Rien de plus simple alors, pour un hégélien, que de poser la production et la consomma­tion comme identiques. Et cela n’a pas été seulement le fait d’hommes de lettres socialistes, mais de prosaïques économistes même; par exemple de Say, sous la forme suivante : quand on considère un peuple, ou bien l’humanité in abstracto, on voit que sa production est sa consommation. Storch a montré l’erreur de Say : un peuple, par exemple, ne consomme pas purement et simplement sa production, mais crée aussi des moyens de production, etc., du capital fixe, etc. Considérer la société comme un sujet unique, c’est au surplus la considérer d’un point de vue faux – spéculatif. Chez un sujet, production et con­som­ma­tion apparaissent comme des moments d’un même acte. L’important ici est seulement de souligner ceci : que l’on considère la production et la consommation comme des activités d’un sujet ou de nom­breux individus, elles apparaissent en tout cas comme les moments d’un procès dans lequel la production est le véritable point de départ et par suite aussi le facteur qui l’emporte. La consommation en tant que nécessité, que besoin, est elle-même un facteur interne de l’activité productive; mais cette dernière est le point de départ de la réalisa­tion et par suite aussi son facteur prédominant, l’acte dans lequel tout le procès se déroule à nouveau. L’individu produit un objet et fait retour en soi-même par la consommation de ce dernier, mais il le fait en tant qu’individu productif et qui se reproduit lui-même. La consom­ma­tion apparaît ainsi comme moment de la production.
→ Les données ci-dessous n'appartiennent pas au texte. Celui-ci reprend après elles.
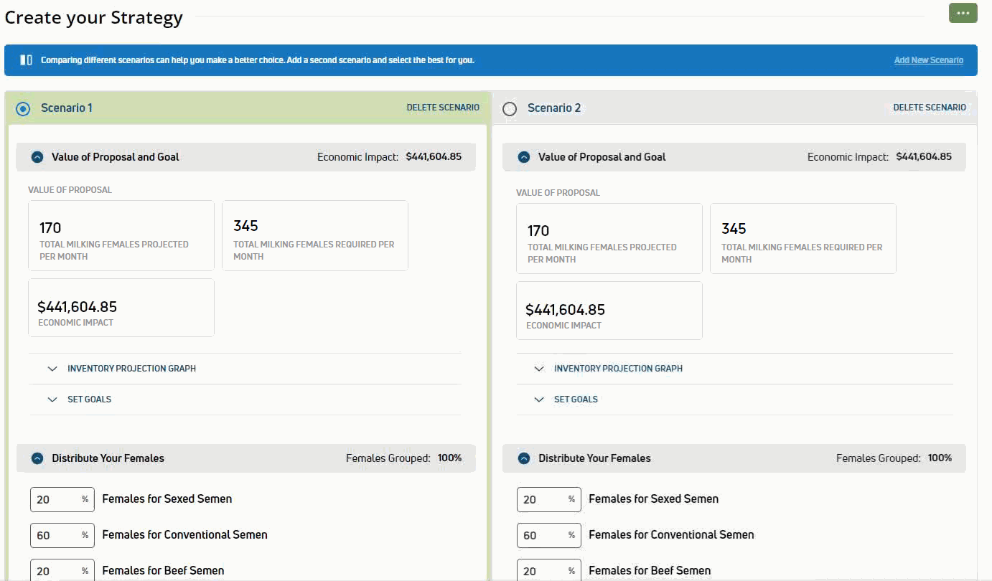Collapse Scenario 2 Value of Proposal section
This screenshot has height=581, width=992.
pos(524,157)
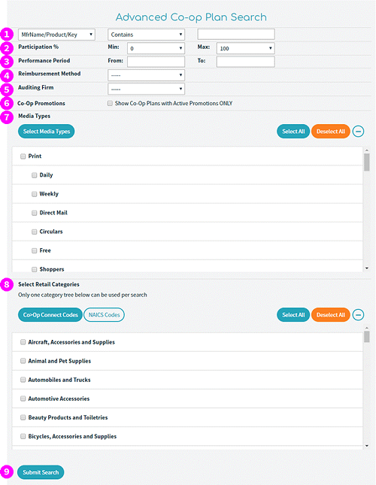Select the Co-Op Connect Codes tab
The image size is (376, 485).
click(50, 315)
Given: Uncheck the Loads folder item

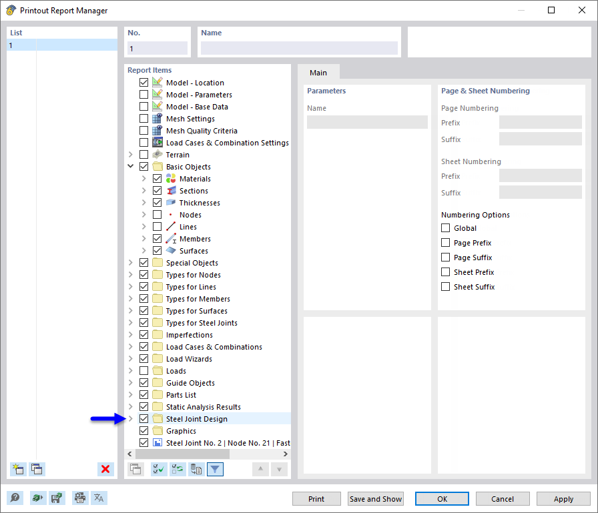Looking at the screenshot, I should [x=144, y=370].
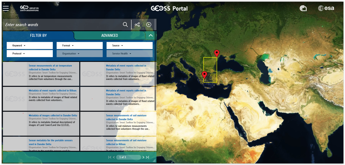Select the FILTER BY tab

pyautogui.click(x=38, y=35)
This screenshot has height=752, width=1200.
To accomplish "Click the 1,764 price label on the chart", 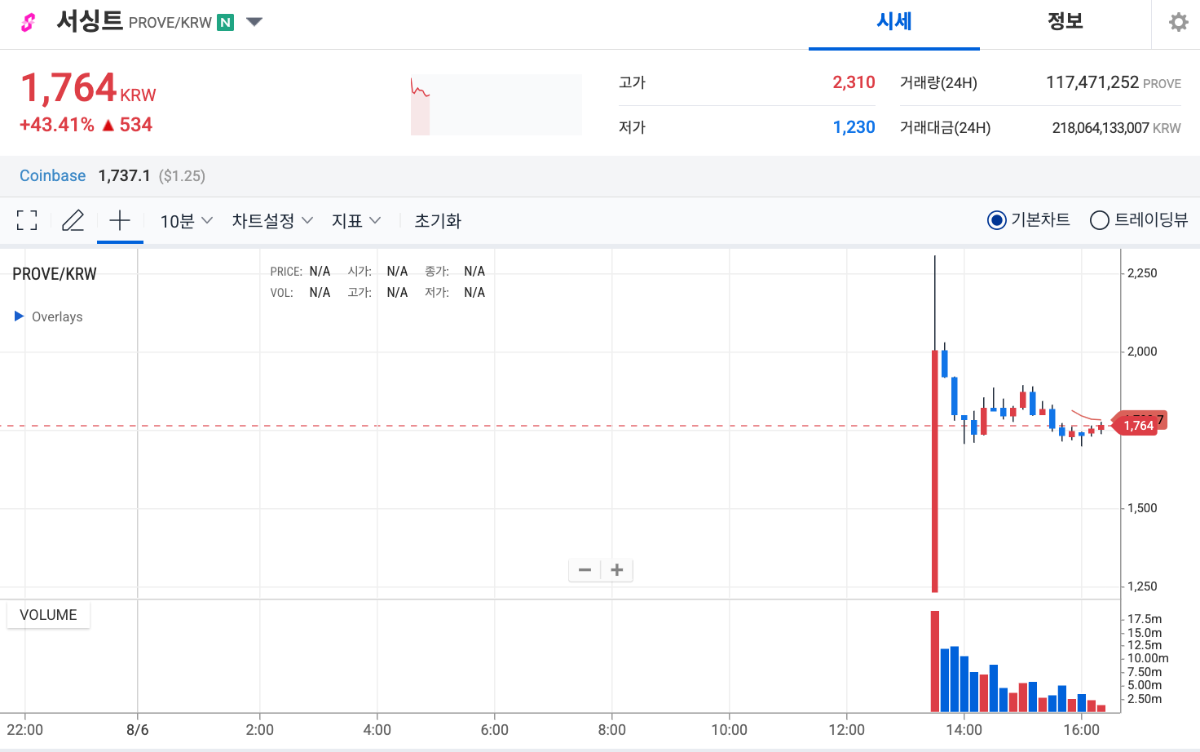I will [x=1138, y=424].

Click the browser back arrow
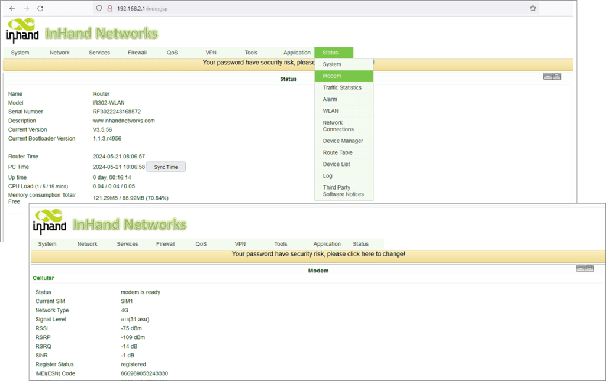12,8
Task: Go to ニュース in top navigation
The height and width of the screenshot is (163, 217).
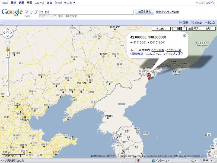Action: 39,3
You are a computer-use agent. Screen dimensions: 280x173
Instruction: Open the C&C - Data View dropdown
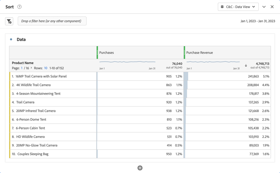click(238, 7)
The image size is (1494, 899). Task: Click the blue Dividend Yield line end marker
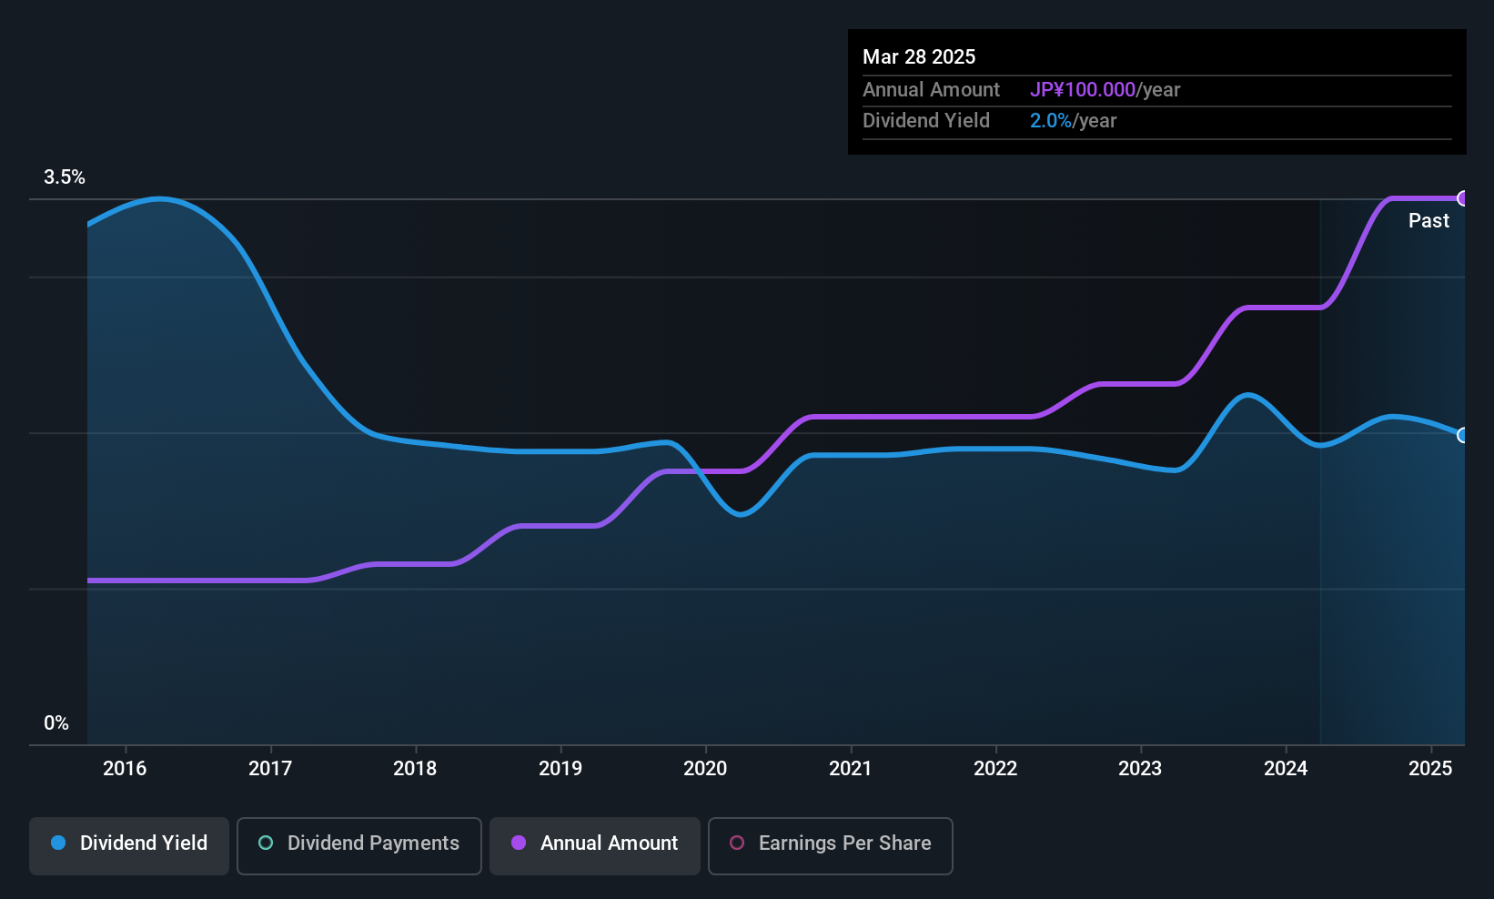[1463, 435]
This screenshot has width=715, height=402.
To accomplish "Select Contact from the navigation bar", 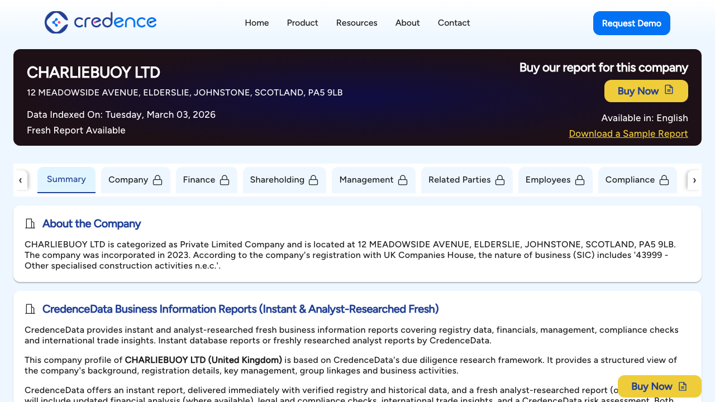I will point(454,23).
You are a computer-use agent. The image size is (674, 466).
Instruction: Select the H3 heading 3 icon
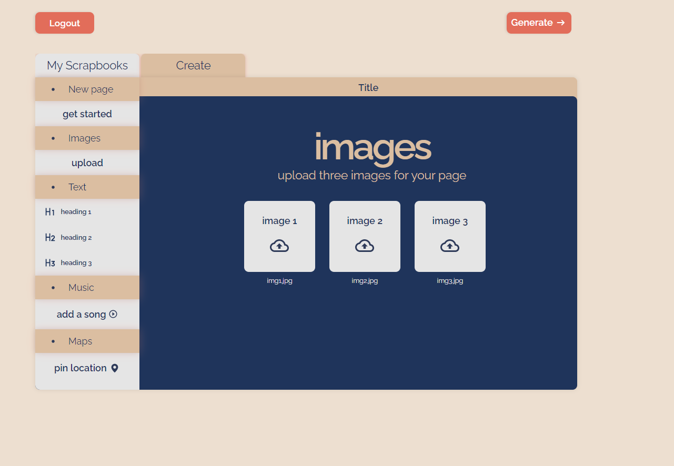coord(49,262)
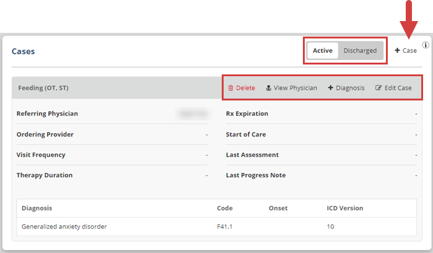The image size is (433, 253).
Task: Click the ICD Version column header
Action: coord(344,208)

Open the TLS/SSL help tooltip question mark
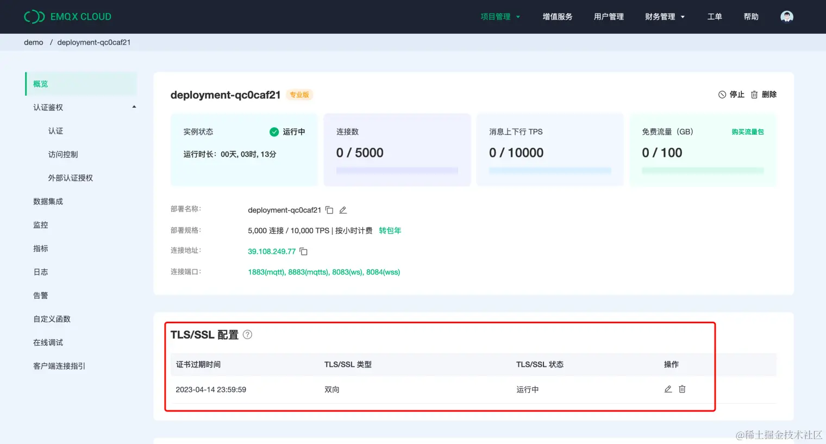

Mais, dans la société, le rapport entre le producteur et le produit, dès que ce dernier est achevé, est un rapport extérieur,- et le retour du produit au sujet dépend des relations de celui-ci avec d’autres individus. Il n’en devient pas immédiatement possesseur. Aussi bien, l’appropriation immédiate du produit n’est-elle pas la fin que se propose le producteur quand il produit dans la société. Entre le producteur et les produits intervient la distribution, qui par des lois sociales détermine la part qui lui revient dans la masse des produits et se place ainsi entre la production et la consommation.